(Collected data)
* * *
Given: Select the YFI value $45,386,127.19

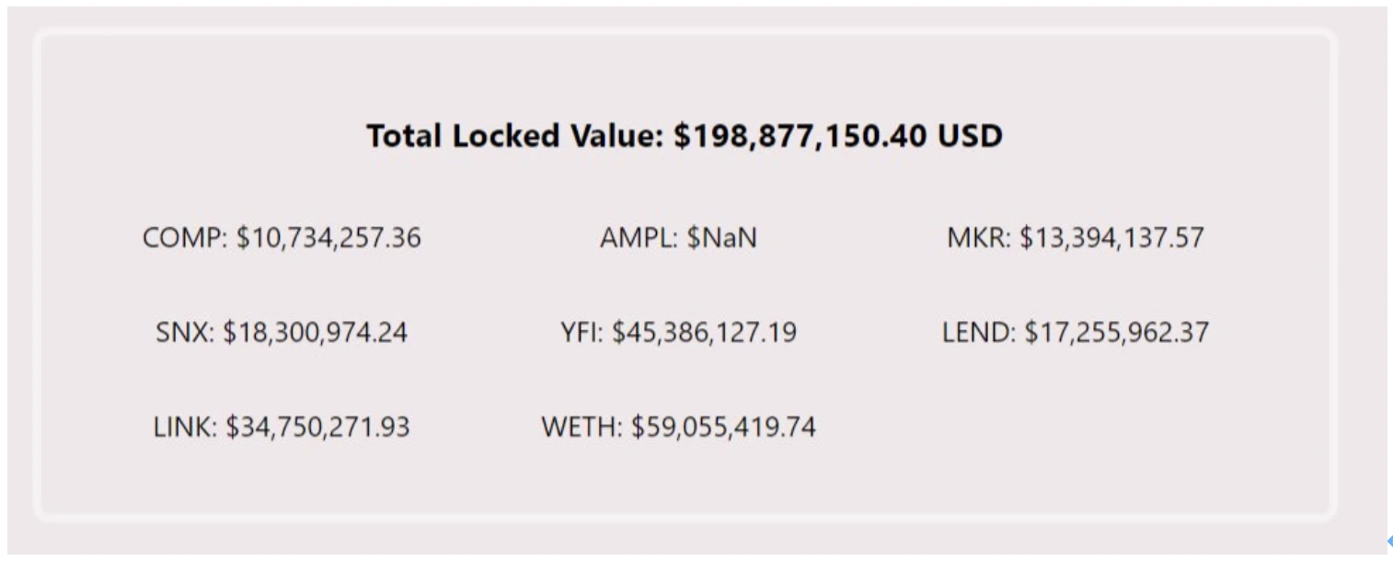Looking at the screenshot, I should [705, 332].
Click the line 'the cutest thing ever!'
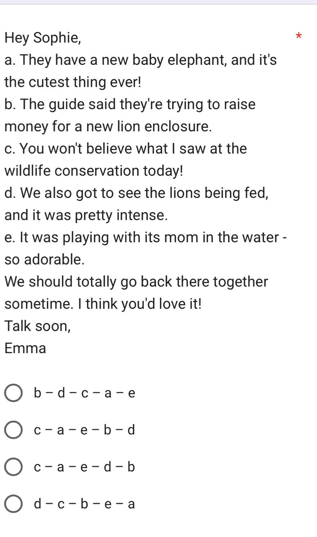 (x=73, y=82)
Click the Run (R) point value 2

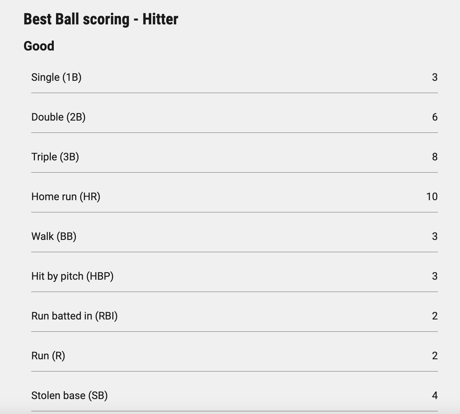click(434, 356)
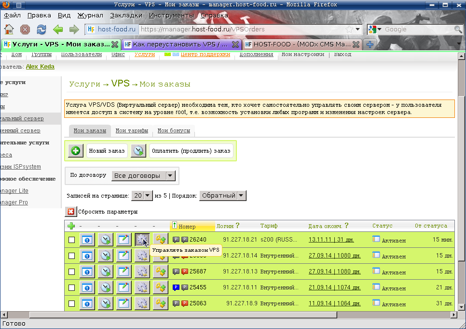The image size is (466, 329).
Task: Expand the records per page dropdown
Action: [143, 196]
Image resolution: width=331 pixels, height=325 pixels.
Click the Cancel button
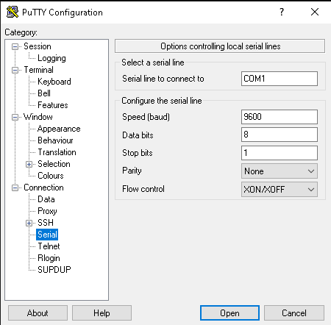[294, 313]
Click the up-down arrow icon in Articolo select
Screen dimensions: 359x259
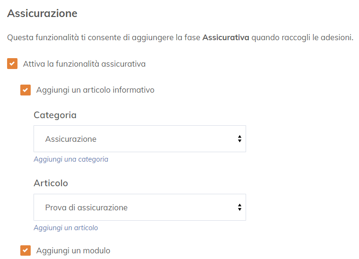239,207
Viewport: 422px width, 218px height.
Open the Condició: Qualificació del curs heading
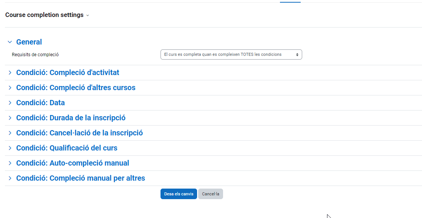[x=67, y=148]
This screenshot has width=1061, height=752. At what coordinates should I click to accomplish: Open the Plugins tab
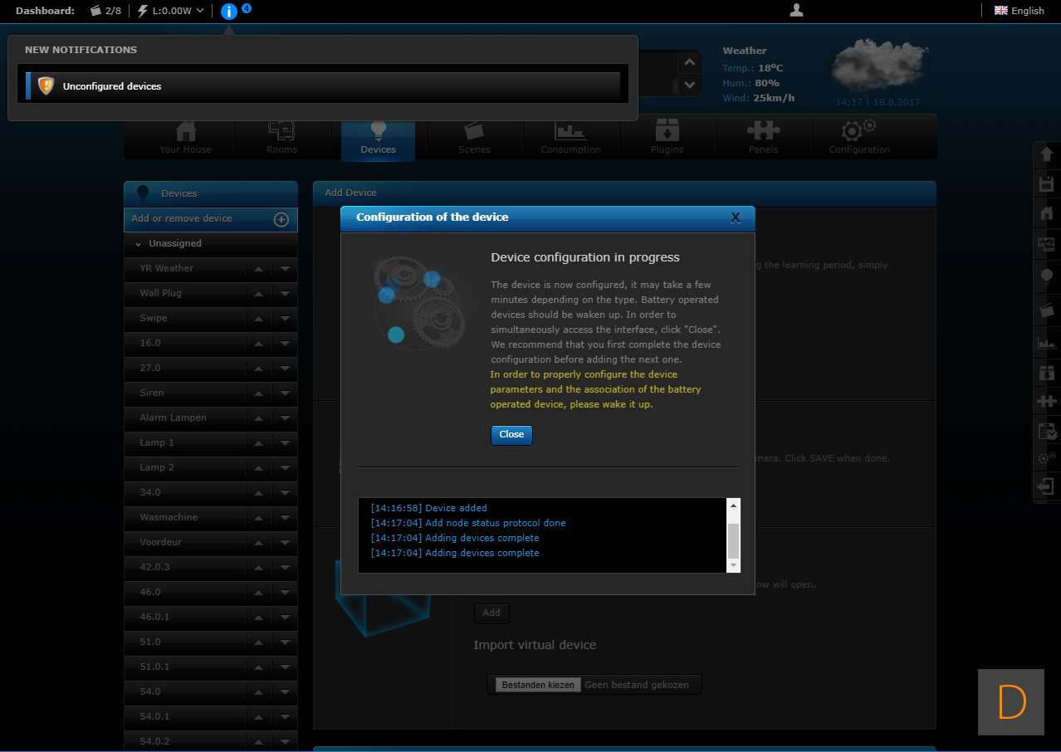click(x=667, y=138)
* * *
Nothing but the lines from the one that contains "Click the Cancel button" through the last line of the records belongs in the answer, reproduced exactly, with no pictures.

→ **ANSWER**:
Click the Cancel button
[294, 313]
Click the up-down arrow icon in Articolo select
Screen dimensions: 359x259
239,207
Viewport: 422px width, 218px height.
Open the Condició: Qualificació del curs heading
[x=67, y=148]
This screenshot has width=1061, height=752. At what coordinates should I click to accomplish: Open the Plugins tab
click(x=667, y=138)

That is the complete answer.